I did this the other day:
Took a cheap microphone, and had the dude talk into it, and ran the preamp up really really high. Probably hit the tape at about +16. For whatever reason, it didn't come back very distorted.
So, on the Neve VR we were mixing on, the artist had the idea to turn the compressor on, but not use it for compression. Instead, we jacked the line trim, and the makeup gain all the way. This distorted the next stage in the chain. Then the fader was turned down to a reasonable level. With the EQ, we cut the bass at around 200 Hz, and the trebble was rolled off at 5kHz. There was also a massive (+10dB or so) midrange boost applied around 1khz, with slightly wider Q than usual.
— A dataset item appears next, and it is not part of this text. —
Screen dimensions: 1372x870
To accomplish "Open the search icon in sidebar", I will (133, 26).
The frequency responce of a telephone is approximately 300Hz to 3kHz.
Distortion, in this sense, is created by clipping. And clipping can be achieved by running too much signal into a preamp, and then turning down the output. EQ after distortion, for maximum effect.
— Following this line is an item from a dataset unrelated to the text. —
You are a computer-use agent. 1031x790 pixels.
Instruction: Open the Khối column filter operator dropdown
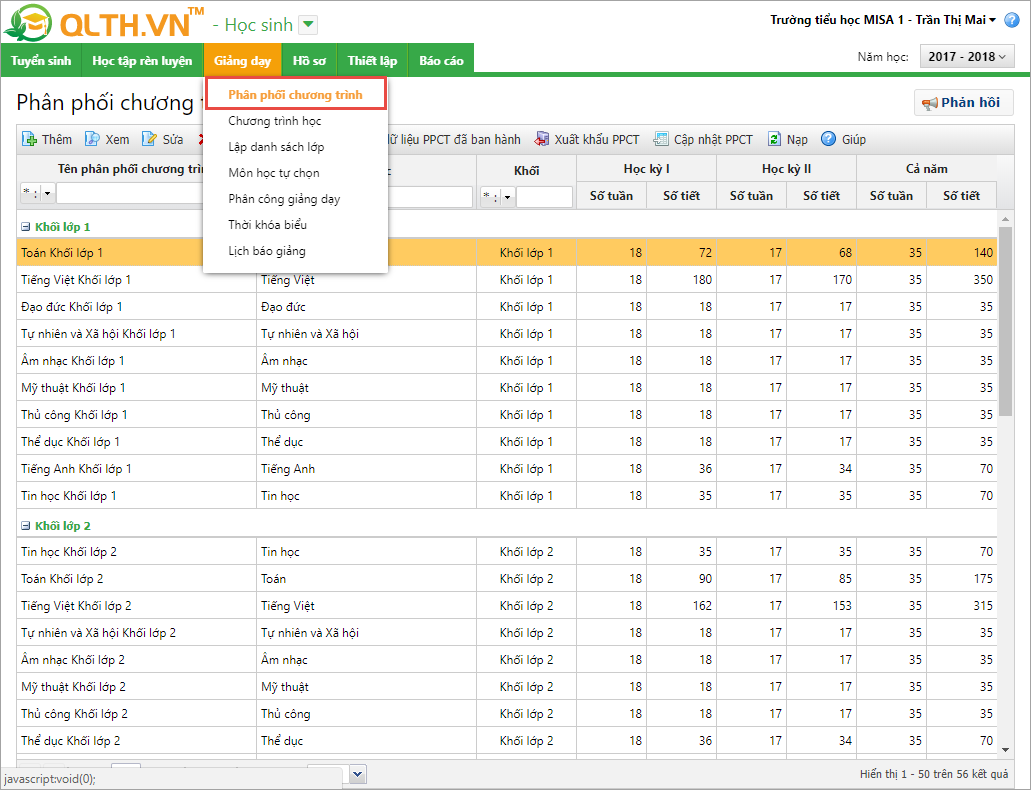497,197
If you have protools, try the gain plugin, up the gain really really high, and print it to the file (use the plugin as an audiosuite). Then run the gain plugin again, as audiosuite, and gain it back down. Now add two-band shelving EQ, to taste, but generally, as above.
Sometimes running +4 signals into -10dB gear makes interesting distortion too.
Guitar effect distortion works sometimes, but generally, this isn't the 'low-fi' sound people are looking for.